William Cordova, "The House that Frank Lloyd Wright built 4 Fred Hampton and Mark Clark", 2006.
William Cordova, The House that Frank Lloyd Wright built 4 Fred Hampton and Mark Clark, 2006, installation view, Arndt & Partner, Berlin, 2006, wood, books and suspended drawing, dimensions variable. Collection of the artist; courtesy Arndt & Partner Berlin

But they do mean, don't they? Gone are the tight pants and tinfoil trappings of '06 and in their place consolidated, considered reckonings with production, with place, and with history. Gone is the decadent gag-reel Caligula, replaced by Spike Lee's heartrending J'accuse. Here is William Cordova, Leslie Hewitt and Adler Guerrier tackling '68 from three different, complementary and suggestive angles. Here is Phoebe Washburn growing dandelions from Gatorade while Fia Backström has the curators play with clay. Here is Omer Fast's breathtaking demonstration of poly-disciplinary virtuosity, Harry Dodge and Stanya Kahn toting NFL icons, messing about amongst the violent detritus of the city without a team, and Coco Fusco breaking our hearts all over again. Alone, the video and film work is worth the price of admission; and if it wasn't, Daniel Joseph's Divine Violence is again, a startling question begging presentation of the names of all those organizations that sought to be their own last practitioners. There's the night sky in copper rods, a leering wall of aging, vinyl phalluses, and the story of six blind individuals meeting an elephant. Amidst all this are numerous half-baked ideas, over-thought instances of ingrown hermeticism, and good, old-fashioned narcissism. I mean, it's supposed to be American, right?

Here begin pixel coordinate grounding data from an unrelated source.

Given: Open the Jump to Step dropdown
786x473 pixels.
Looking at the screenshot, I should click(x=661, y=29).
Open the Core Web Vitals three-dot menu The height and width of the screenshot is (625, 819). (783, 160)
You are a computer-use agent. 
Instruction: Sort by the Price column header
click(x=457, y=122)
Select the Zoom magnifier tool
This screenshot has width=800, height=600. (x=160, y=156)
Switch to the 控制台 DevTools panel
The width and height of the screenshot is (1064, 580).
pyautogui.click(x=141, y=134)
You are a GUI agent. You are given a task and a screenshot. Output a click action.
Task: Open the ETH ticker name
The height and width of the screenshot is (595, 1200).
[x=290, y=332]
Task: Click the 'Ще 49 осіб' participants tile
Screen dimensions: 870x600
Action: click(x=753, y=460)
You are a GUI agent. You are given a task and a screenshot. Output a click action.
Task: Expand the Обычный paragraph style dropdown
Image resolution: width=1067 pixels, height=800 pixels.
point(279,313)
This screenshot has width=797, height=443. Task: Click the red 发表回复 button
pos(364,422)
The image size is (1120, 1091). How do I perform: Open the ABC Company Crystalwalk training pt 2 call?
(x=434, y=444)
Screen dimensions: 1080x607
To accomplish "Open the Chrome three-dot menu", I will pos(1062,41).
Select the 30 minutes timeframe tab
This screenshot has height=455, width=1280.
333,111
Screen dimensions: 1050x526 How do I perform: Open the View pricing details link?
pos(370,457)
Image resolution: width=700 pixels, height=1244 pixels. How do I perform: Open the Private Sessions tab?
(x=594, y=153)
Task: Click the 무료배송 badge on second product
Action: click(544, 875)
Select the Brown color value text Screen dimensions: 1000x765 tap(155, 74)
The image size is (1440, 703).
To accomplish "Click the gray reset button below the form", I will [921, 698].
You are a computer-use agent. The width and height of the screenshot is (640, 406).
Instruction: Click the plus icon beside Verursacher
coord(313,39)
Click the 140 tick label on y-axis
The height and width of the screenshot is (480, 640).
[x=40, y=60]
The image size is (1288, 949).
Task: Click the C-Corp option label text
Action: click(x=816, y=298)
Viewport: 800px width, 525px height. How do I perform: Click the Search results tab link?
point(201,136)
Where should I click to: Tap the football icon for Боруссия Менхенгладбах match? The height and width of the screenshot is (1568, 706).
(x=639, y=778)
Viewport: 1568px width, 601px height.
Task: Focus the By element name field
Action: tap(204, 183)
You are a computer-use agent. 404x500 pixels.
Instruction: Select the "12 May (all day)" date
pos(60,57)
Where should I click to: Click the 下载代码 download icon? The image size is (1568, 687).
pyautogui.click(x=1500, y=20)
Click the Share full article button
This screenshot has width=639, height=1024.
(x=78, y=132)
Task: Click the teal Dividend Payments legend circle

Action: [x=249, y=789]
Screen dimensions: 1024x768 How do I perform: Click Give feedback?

Much has been made of the supposed theme of the show, 'lessness,' as though the works on display were trying to provincialize and impoverish themselves to the point of barely existing at all, thus opting out of the various economies currently striating the field. Quite frankly, I don't see it. Only one artist, Seth Price, seems to be actively engaged in such a performance of self-marginalization and, given the specifics of his situation and his work, it is altogether interesting and meaningful for him to do so. The rest seem to be arguing, sometime softly, to be sure, but sometimes quite loudly, that there might be more at stake at the present moment than a public demonstration of their own righteousness with regards an overheated market and its corresponding discourse, and that, following perhaps the rest of us need to pull over in order to check the map.